Sophie eyed the woman on the porch; she was looking toward the road, watching cars drive by. Sophie turned the flowery hand mirror around and around in her hand, weighing it, taking its measurements. She smiled, imagining what Harry would say about it. Poor Harry. He was probably furious about Hansei’s arrest, but he’d get over it.
She looked over to where Brian stood, one forearm across his torso, the other elbow resting on it, his curled knuckles against his lips. He looked up, caught her eye, and beckoned to her. She set the mirror down.
“What do you think of this?” he asked, pointing at a small, rustic wooden bench. “I was thinking it would be nice to have in the—”

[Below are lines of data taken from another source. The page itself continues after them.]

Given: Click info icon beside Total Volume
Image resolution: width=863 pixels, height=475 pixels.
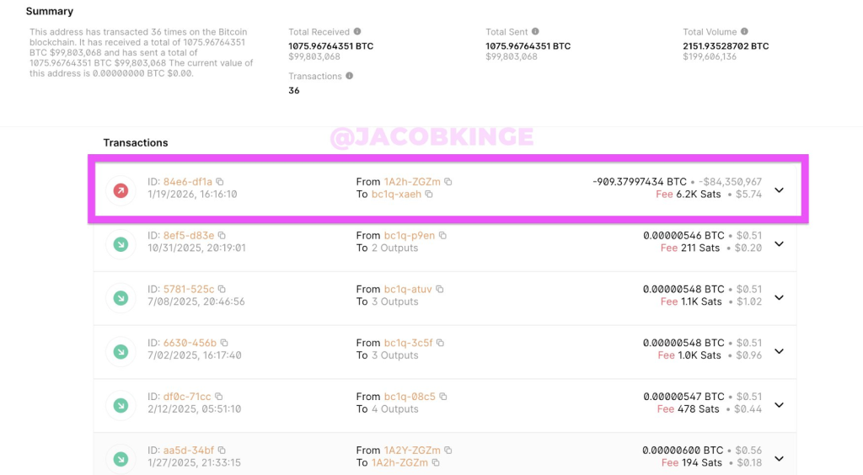Looking at the screenshot, I should [x=744, y=32].
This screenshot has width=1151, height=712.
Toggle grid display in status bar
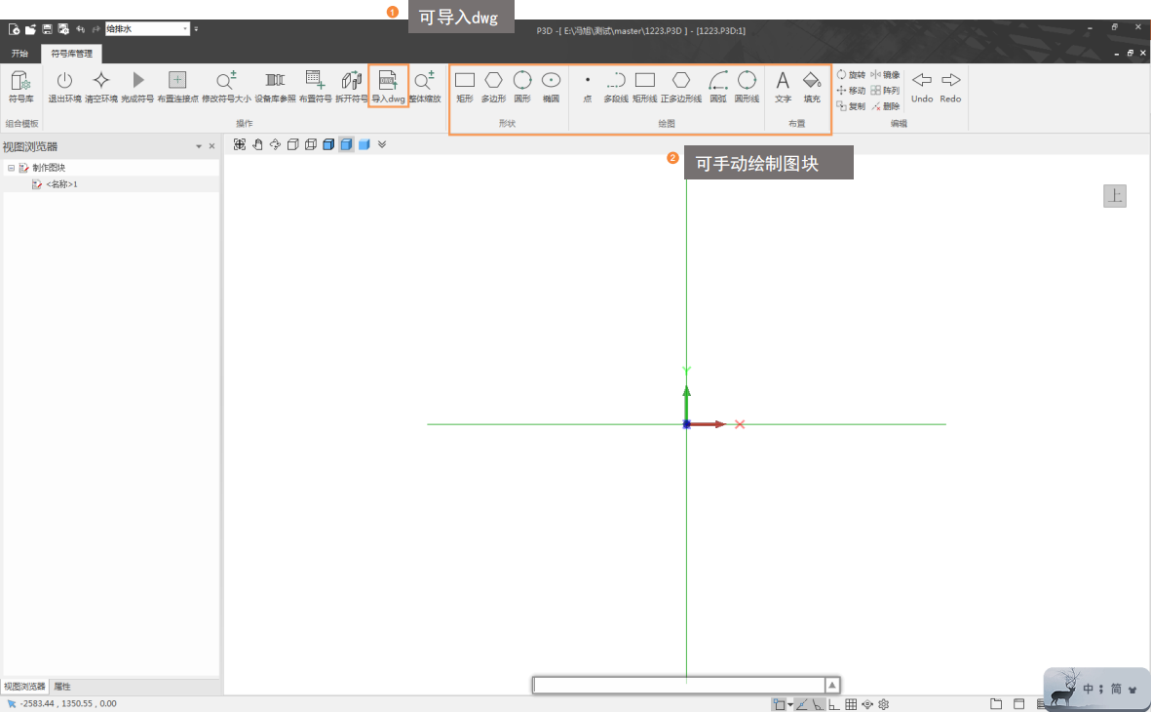click(x=851, y=704)
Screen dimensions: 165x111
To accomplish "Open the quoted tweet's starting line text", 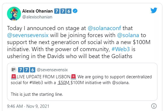I will coord(37,94).
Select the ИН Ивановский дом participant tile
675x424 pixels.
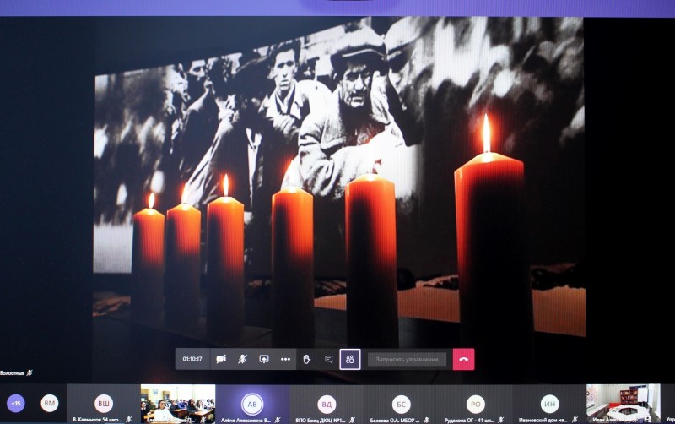[x=549, y=404]
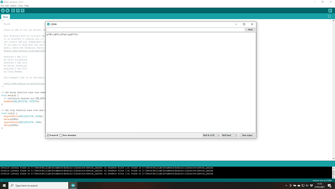Save the sketch with the Save icon
This screenshot has height=189, width=335.
[23, 11]
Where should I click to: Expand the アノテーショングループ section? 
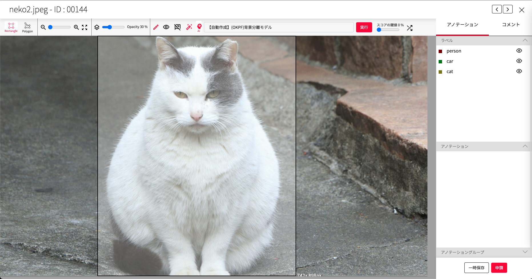click(x=525, y=252)
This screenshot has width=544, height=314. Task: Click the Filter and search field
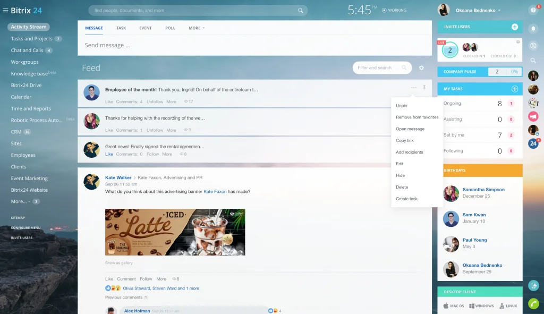point(378,68)
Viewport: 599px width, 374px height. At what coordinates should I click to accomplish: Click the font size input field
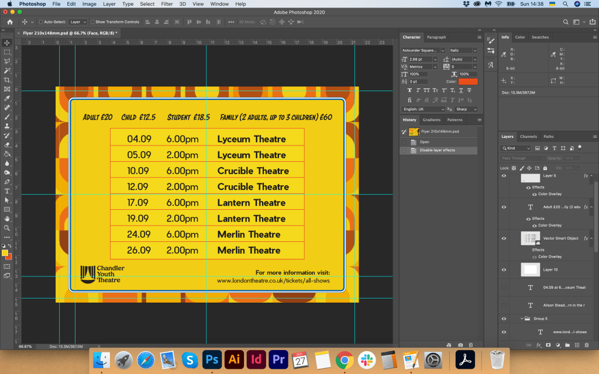422,59
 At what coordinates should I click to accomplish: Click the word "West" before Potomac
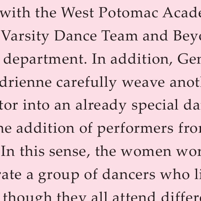pyautogui.click(x=78, y=13)
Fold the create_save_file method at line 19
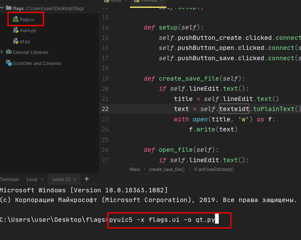This screenshot has height=240, width=301. tap(126, 79)
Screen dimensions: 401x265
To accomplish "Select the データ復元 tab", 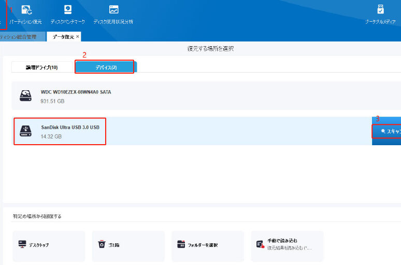I will 63,37.
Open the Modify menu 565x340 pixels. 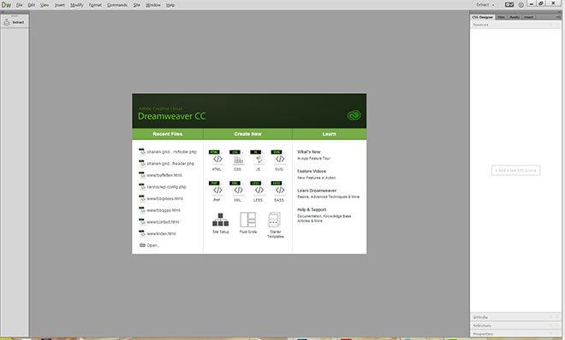click(77, 5)
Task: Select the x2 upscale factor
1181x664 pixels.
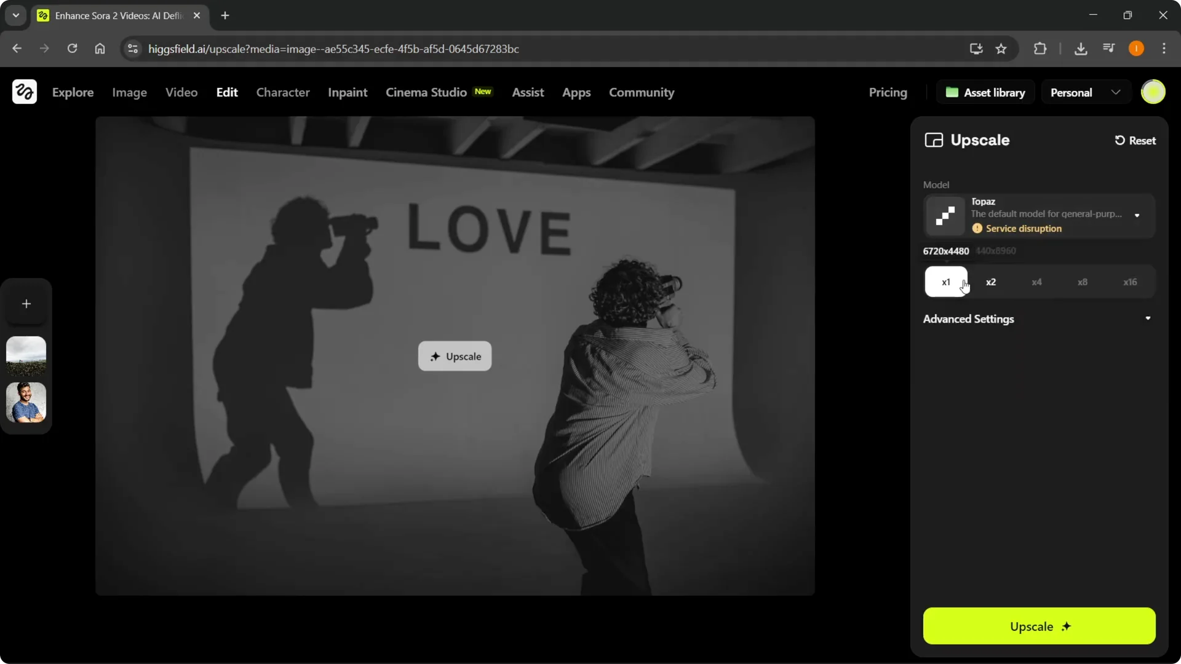Action: coord(991,282)
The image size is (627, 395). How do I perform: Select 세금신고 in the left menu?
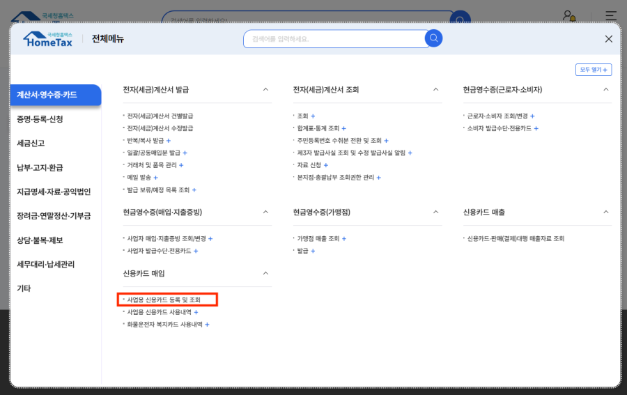31,144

“Vestibule. It’s perfect.”
“The kids could sit on it while they put their shoes on. You could keep your shoes under there, too.” Maybe he hadn’t meant it as an invitation, but it came out that way, and she saw his ears flush as he realized it. Sophie cleared her throat and was about to say something about the nice finish on the bench, but Brian put out his arm and pulled her against him, and she curled into his body, pressing her cheek against his chest. In the distance, one of the swings squeaked rhythmically as Lucy pushed her brother. A car drove up, slowed, then sped away with a fading growl. Brian’s heart counted the seconds in its patient, forgiving way.
Sophie made an offer on the bench, the woman counteroffered. Sophie shrugged and started walking away until the woman said, “Fine, take the damn thing.” Then Brian asked if she knew any places to pick pumpkins nearby, and she gave them directions to a farm a few miles down the road. They drove off, but as they emerged from the striped light of the woods into a small valley quilted with fields, they became distracted by the view and missed their turn. Brian veered onto a narrower road which rambled alongside a creek for a while, leading them past an old stone mill with a doggedly turning waterwheel and then, around the next bend, to a red-painted covered bridge.
“Look at that,” Sophie said to the children. “A house we can drive through!” As they rolled through the shadowy hush, then back into the brassy late-afternoon light, she marveled at the forgiveness of the landscape, and the solidity of carefully built structures, and the cautious, edifying pleasure of gratitude.